Published:10-July-2009

Product positioning is a part of company strategy to reach target audience aged between 14 to 17 years


Cadbury Brazil, a subsidiary of confectionery company Cadbury and an owner of Trident, Halls, Chiclets and Bubbaloo brands, has revived its Chiclets brand with new formulations and packaging. A total investment of R$3m is planned for the entire re-branding effort. An exclusive national marketing campaign has been created for the brand, to disclose the changes, through TV, internet and a partnership with designer Ronaldo Fraga, as reported by FoodBizDaily.

The box that comprises of two units has been redesigned to open through the middle part of the package. This product positioning is a part of its strategy to reach its target audience aged between 14 to 17 years.

The new ‘Chiclets’ campaign would follow the 2008 concept of the institutional campaign. Reportedly, the campaign illustrates two different ways of chewing or living life introducing different types of behavior. The first way being ‘the llama way’ which features an animal portraying a boring way of life, and the other showing ‘the Chiclets way’ of living life which portrays a young and energetic way.

The Chiclets Refreshing Fusion flavor, a mix of mint, cherry and orange is presented in the Brazilian market.

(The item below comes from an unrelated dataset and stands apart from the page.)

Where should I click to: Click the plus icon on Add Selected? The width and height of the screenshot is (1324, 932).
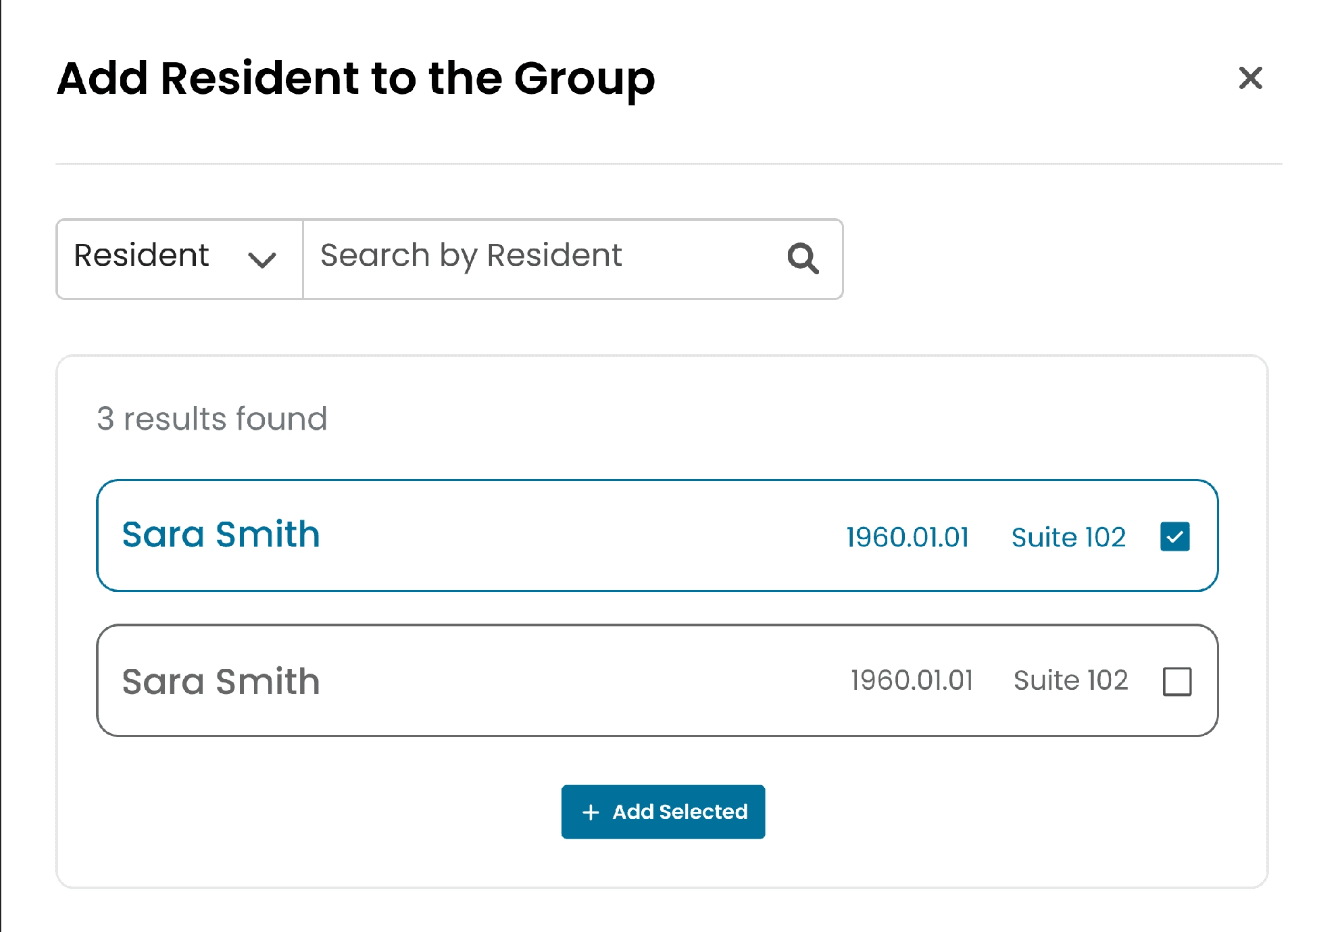tap(591, 812)
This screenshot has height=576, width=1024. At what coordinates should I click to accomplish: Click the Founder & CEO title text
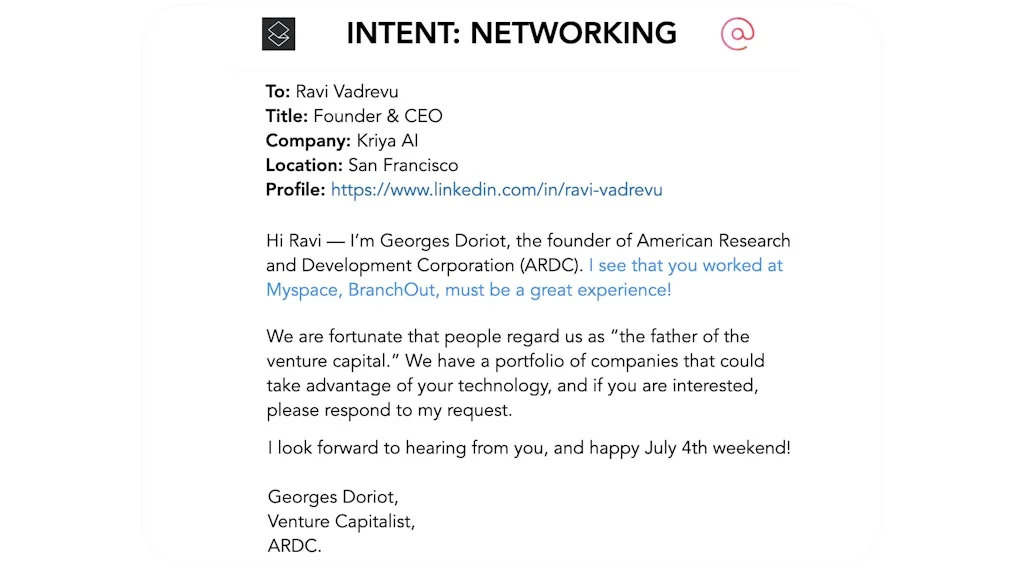pos(377,116)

The two unit pack comes in black color. The Chiclets products with a suggested price of R$0.15/unit are sold through wholesale food distributors, supermarkets and retailers in general.

Oswaldo Nardinelli, general manager at Cadbury Brazil, said: “This is one of the directions taken to ensure the preferences of consumers who increasingly have more specific needs. That’s why we invested in new formulas and packaging whose visual concept is appropriate to our young consumers.”